Last Tuesday night during rush hour traffic there was a fender bender on 16A on the east end of Spruce Grove.  My husband came upon this accident.  It was not a serious accident.  Normally he would have just driven right on past but that night he noticed that one of the vehicles had been driven by a young woman.  That young woman had two small children.  As he was driving by he saw her struggling to get out her stroller in the middle lane of 16A so that she could hope to corral her little people.  He immediately turned back around and parked his truck behind her car and provided a warm place for her and her children to sit while they waited for the police and everyone else to come.  He was delighted by tales from the older one who happen to be "tree years old".  At the end of it all he drove them home.


While he was sitting there, he noticed how many people drove by.  He noticed the rubber neckers.  What he noticed that bothered him the most was how many people drove by videoing it all on their cell phones.  This was not a spectacular accident, just a fender bender, not video worthy at all.  He was utterly shocked that there was not another one as people made their way past.  Another thing he noticed was who did not stop.  He was driving his company truck.  At least three other trucks from the same company drove by the accident.  It surprised him that people would not stop for a co-worker who may be in need.  When he did finally get home, he was feeling great about how he helped out yet disappointed in others.


Then the emails started the next day.  Not only had the co-workers just driven on past, they had reported the accident at work.  Once Chad explained the real story, he was commended for his actions and thanked.  He is still disappointed in the behaviour of others.
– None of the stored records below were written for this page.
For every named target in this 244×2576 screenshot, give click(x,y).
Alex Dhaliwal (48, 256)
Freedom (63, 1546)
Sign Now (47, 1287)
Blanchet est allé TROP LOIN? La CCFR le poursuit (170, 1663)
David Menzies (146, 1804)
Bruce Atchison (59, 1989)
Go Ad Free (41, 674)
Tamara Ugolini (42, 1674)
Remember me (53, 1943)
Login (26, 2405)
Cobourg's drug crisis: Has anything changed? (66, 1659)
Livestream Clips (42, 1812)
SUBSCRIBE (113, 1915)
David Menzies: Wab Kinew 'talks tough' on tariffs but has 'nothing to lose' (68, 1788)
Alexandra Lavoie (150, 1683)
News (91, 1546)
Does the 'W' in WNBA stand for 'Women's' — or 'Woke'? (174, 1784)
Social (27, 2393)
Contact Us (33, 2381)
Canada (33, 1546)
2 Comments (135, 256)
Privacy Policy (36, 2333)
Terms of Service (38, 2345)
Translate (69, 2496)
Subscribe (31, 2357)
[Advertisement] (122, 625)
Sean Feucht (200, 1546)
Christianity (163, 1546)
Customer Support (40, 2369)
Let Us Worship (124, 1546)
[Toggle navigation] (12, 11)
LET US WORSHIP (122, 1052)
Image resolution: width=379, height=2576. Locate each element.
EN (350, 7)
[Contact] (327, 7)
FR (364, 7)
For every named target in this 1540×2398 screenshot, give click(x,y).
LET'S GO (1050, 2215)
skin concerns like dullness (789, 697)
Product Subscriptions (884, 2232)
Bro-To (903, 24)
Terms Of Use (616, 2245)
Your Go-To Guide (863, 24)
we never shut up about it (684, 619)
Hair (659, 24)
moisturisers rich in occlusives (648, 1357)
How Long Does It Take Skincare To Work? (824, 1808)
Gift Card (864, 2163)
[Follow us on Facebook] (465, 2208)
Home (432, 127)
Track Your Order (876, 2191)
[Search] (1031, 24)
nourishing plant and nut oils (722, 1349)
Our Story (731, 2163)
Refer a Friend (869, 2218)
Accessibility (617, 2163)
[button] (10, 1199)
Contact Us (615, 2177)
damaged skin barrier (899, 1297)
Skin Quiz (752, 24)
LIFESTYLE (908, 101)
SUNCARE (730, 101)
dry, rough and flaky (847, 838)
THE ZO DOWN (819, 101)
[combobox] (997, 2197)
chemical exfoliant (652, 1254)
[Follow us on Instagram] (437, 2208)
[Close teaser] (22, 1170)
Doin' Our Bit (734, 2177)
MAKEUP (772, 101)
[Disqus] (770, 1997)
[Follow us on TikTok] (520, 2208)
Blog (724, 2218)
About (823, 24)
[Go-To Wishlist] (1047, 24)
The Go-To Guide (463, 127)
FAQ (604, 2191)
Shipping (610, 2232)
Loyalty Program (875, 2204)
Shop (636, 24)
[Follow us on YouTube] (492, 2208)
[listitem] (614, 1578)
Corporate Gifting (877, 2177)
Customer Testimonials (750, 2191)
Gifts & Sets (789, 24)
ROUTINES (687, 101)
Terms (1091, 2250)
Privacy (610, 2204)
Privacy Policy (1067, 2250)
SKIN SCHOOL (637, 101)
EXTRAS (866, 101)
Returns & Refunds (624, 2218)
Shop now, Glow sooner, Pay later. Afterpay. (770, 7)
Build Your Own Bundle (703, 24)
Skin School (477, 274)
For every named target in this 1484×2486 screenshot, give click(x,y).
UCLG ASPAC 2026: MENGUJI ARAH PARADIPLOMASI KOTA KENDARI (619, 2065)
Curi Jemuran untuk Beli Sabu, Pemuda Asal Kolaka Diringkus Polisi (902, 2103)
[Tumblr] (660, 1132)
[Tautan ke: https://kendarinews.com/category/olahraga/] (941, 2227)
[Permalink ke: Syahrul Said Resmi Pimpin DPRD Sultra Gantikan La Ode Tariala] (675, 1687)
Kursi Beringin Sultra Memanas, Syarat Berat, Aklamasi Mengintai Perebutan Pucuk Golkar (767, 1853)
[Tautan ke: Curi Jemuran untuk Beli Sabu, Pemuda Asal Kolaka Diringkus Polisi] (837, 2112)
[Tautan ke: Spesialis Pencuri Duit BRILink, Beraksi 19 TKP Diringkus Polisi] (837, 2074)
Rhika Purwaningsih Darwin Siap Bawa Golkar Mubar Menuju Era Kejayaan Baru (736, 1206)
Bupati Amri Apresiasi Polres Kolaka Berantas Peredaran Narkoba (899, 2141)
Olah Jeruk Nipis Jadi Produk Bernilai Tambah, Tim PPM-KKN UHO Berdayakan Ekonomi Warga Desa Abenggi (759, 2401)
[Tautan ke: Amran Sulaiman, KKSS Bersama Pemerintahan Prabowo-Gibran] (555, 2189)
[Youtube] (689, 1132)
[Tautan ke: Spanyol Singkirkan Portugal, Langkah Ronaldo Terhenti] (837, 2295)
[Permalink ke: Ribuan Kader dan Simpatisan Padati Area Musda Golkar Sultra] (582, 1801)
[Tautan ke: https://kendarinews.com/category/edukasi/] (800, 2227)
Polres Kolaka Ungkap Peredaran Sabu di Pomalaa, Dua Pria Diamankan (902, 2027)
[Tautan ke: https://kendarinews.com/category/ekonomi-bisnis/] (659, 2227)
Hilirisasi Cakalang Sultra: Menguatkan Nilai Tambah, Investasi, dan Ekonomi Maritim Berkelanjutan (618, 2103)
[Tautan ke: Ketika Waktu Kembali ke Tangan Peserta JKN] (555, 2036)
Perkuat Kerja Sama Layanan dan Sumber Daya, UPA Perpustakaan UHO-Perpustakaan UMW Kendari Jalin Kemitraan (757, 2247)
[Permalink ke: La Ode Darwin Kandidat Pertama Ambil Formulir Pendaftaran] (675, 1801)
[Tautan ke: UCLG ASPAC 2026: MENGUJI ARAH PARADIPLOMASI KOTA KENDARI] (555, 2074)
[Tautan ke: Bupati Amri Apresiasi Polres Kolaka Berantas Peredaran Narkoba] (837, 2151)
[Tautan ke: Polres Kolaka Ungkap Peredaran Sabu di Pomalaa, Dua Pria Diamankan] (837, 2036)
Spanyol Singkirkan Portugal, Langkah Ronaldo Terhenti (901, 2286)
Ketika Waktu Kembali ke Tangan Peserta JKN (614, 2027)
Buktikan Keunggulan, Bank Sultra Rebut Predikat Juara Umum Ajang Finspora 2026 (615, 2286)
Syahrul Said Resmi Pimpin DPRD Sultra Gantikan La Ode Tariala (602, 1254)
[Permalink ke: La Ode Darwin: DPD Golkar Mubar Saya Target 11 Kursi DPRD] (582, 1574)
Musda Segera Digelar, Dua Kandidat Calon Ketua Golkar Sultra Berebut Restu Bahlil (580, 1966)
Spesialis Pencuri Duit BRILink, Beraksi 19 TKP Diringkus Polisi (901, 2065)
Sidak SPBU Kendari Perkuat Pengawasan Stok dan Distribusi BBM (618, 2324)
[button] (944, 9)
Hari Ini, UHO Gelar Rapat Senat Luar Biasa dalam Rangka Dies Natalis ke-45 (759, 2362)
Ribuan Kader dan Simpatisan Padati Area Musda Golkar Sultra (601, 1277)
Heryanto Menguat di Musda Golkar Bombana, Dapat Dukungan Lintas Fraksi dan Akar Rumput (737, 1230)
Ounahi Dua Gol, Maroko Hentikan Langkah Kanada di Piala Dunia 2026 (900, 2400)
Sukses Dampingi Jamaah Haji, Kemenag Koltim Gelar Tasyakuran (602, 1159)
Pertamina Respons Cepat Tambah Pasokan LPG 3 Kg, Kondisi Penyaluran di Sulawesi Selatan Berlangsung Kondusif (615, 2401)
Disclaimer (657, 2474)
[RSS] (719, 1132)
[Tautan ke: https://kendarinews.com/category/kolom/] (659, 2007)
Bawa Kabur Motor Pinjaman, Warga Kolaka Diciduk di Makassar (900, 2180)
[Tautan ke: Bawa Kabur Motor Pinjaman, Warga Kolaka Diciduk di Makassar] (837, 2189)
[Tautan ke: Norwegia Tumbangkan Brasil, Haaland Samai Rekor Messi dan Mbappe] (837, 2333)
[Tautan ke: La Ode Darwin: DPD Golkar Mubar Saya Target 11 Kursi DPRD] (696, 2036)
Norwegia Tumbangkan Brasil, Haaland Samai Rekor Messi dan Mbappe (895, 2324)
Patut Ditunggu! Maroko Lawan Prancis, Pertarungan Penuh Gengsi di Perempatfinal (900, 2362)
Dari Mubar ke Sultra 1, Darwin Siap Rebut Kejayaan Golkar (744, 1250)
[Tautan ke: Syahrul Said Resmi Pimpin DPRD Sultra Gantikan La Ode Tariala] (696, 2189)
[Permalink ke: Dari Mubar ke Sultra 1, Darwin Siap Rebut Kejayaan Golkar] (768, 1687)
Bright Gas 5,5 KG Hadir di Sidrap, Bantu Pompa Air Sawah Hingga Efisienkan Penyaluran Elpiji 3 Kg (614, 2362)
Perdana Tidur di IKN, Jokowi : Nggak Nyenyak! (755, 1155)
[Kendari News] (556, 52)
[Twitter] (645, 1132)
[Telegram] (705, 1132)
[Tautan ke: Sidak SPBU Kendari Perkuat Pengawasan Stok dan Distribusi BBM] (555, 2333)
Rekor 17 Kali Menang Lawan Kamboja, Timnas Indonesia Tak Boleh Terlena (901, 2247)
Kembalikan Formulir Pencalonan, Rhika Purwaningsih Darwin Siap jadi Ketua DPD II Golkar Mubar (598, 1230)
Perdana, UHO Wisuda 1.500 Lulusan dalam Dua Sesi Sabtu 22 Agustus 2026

This left me feeling a little jaded and upset as well.  I am super proud to be married to the kind of man who stops when he sees someone in need.  Yet it left me thinking of how often people miss opportunities to show kindness.  His act was not extraordinary, it was just perfectly timed.


This leads me to the second story.  This week my sweet warrior friend was delivered the news that they had all been suspecting but prayed was not true.  Her cancer treatments were ineffective.  Her cancer has continued to spread.  There is nothing more that the medical community can do for her except help keep her as comfortable as possible for the time she has left, which they do not suspect is long.  Their hearts desire was to not have to spend that time in Toronto.  Her number one dying wish is to come back home to die.  In order to do this, she would need a medivac which seemed beyond what they could afford.  Her husband reached out to our community through a GoFundMe campaign to ask for some assistance with the costs.  The response in the short 24 hours that it has been live has been nothing short of amazing.  The love that this community has shown this amazing family is beyond what anyone had hoped.  Her campaign has gone viral.  Complete strangers have been moved by her story and are giving.  They now have all the money they need to bring her home.  I am just waiting to hear that she is on her way.  The hope is that they can give their son the ultimate birthday present - a huge hug from his mama.  His seventh birthday is tomorrow.


I encourage each of you to go to the GoFundMe page.  I am not asking you to give.  I am asking you to read her story told by her husband.  He tells the story of love, commitment, struggle, fight and heartbreak in ways that only someone who has walked this story can.  Julie is an amazing warrior.  She has blessed everyone who has had the opportunity to be around her.  Her smile, her zeal for life, her heart for others despite her own battles is inspiring.  In a world of mediocrity, she shines out as someone who has stood in constant battle to live a life of meaning and purpose.  Her story is amazing and I feel blessed to call her a friend.